[What to do] Retype all of the data that follows, line for line.

⟨

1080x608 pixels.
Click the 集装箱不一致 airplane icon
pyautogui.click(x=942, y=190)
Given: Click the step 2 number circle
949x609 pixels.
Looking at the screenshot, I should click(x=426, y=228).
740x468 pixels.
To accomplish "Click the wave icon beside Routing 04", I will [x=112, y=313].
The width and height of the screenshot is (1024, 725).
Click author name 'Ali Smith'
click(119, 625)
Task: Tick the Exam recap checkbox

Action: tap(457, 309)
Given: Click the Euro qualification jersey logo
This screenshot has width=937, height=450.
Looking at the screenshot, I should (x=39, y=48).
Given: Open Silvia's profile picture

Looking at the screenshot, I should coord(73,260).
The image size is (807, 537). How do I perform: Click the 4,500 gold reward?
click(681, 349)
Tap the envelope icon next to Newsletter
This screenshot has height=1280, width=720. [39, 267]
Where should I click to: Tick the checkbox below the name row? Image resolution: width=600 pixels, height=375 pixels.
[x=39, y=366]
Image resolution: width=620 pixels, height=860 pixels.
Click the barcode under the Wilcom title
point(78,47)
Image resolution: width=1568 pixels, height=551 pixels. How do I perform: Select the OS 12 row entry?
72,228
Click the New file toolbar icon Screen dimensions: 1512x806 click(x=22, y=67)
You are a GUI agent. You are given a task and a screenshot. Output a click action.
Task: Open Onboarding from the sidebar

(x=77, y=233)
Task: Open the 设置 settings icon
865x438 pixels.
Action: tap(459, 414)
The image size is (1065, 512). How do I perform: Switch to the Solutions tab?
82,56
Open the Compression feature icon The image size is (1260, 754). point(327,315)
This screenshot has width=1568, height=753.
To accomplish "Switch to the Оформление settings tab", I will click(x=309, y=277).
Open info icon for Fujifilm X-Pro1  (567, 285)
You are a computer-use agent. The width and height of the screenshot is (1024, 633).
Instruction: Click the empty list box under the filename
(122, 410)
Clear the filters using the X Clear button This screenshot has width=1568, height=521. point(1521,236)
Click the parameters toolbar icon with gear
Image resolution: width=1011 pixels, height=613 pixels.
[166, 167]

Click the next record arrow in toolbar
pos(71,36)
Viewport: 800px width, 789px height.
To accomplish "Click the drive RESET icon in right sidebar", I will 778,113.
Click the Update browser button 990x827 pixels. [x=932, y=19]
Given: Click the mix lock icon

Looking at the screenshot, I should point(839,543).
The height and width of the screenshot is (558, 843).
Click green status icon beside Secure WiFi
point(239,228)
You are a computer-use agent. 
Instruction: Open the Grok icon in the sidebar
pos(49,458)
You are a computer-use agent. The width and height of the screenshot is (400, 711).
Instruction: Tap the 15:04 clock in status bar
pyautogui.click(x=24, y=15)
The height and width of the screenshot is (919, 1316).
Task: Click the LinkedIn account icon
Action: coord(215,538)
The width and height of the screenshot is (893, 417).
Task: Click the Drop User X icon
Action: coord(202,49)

⟩

[The answer]
1080x608 pixels.
Click the 集装箱不一致 airplane icon
pyautogui.click(x=942, y=190)
Given: Click the step 2 number circle
949x609 pixels.
Looking at the screenshot, I should click(x=426, y=228).
740x468 pixels.
To accomplish "Click the wave icon beside Routing 04", I will [x=112, y=313].
The width and height of the screenshot is (1024, 725).
Click author name 'Ali Smith'
click(119, 625)
Task: Tick the Exam recap checkbox

Action: tap(457, 309)
Given: Click the Euro qualification jersey logo
This screenshot has width=937, height=450.
Looking at the screenshot, I should (x=39, y=48).
Given: Open Silvia's profile picture

Looking at the screenshot, I should coord(73,260).
The image size is (807, 537). How do I perform: Click the 4,500 gold reward?
click(681, 349)
Tap the envelope icon next to Newsletter
This screenshot has height=1280, width=720. [39, 267]
Where should I click to: Tick the checkbox below the name row? Image resolution: width=600 pixels, height=375 pixels.
[x=39, y=366]
Image resolution: width=620 pixels, height=860 pixels.
Click the barcode under the Wilcom title
point(78,47)
Image resolution: width=1568 pixels, height=551 pixels. How do I perform: Select the OS 12 row entry?
72,228
Click the New file toolbar icon Screen dimensions: 1512x806 click(x=22, y=67)
You are a GUI agent. You are given a task and a screenshot. Output a click action.
Task: Open Onboarding from the sidebar

(x=77, y=233)
Task: Open the 设置 settings icon
865x438 pixels.
Action: tap(459, 414)
The image size is (1065, 512). How do I perform: Switch to the Solutions tab?
82,56
Open the Compression feature icon The image size is (1260, 754). point(327,315)
This screenshot has width=1568, height=753.
To accomplish "Switch to the Оформление settings tab", I will click(x=309, y=277).
Open info icon for Fujifilm X-Pro1  (567, 285)
You are a computer-use agent. The width and height of the screenshot is (1024, 633).
Instruction: Click the empty list box under the filename
(122, 410)
Clear the filters using the X Clear button This screenshot has width=1568, height=521. point(1521,236)
Click the parameters toolbar icon with gear
Image resolution: width=1011 pixels, height=613 pixels.
[166, 167]

Click the next record arrow in toolbar
pos(71,36)
Viewport: 800px width, 789px height.
To accomplish "Click the drive RESET icon in right sidebar", I will 778,113.
Click the Update browser button 990x827 pixels. [x=932, y=19]
Given: Click the mix lock icon

Looking at the screenshot, I should point(839,543).
The height and width of the screenshot is (558, 843).
Click green status icon beside Secure WiFi
point(239,228)
You are a computer-use agent. 
Instruction: Open the Grok icon in the sidebar
pos(49,458)
You are a computer-use agent. The width and height of the screenshot is (400, 711).
Instruction: Tap the 15:04 clock in status bar
pyautogui.click(x=24, y=15)
The height and width of the screenshot is (919, 1316).
Task: Click the LinkedIn account icon
Action: coord(215,538)
The width and height of the screenshot is (893, 417).
Task: Click the Drop User X icon
Action: coord(202,49)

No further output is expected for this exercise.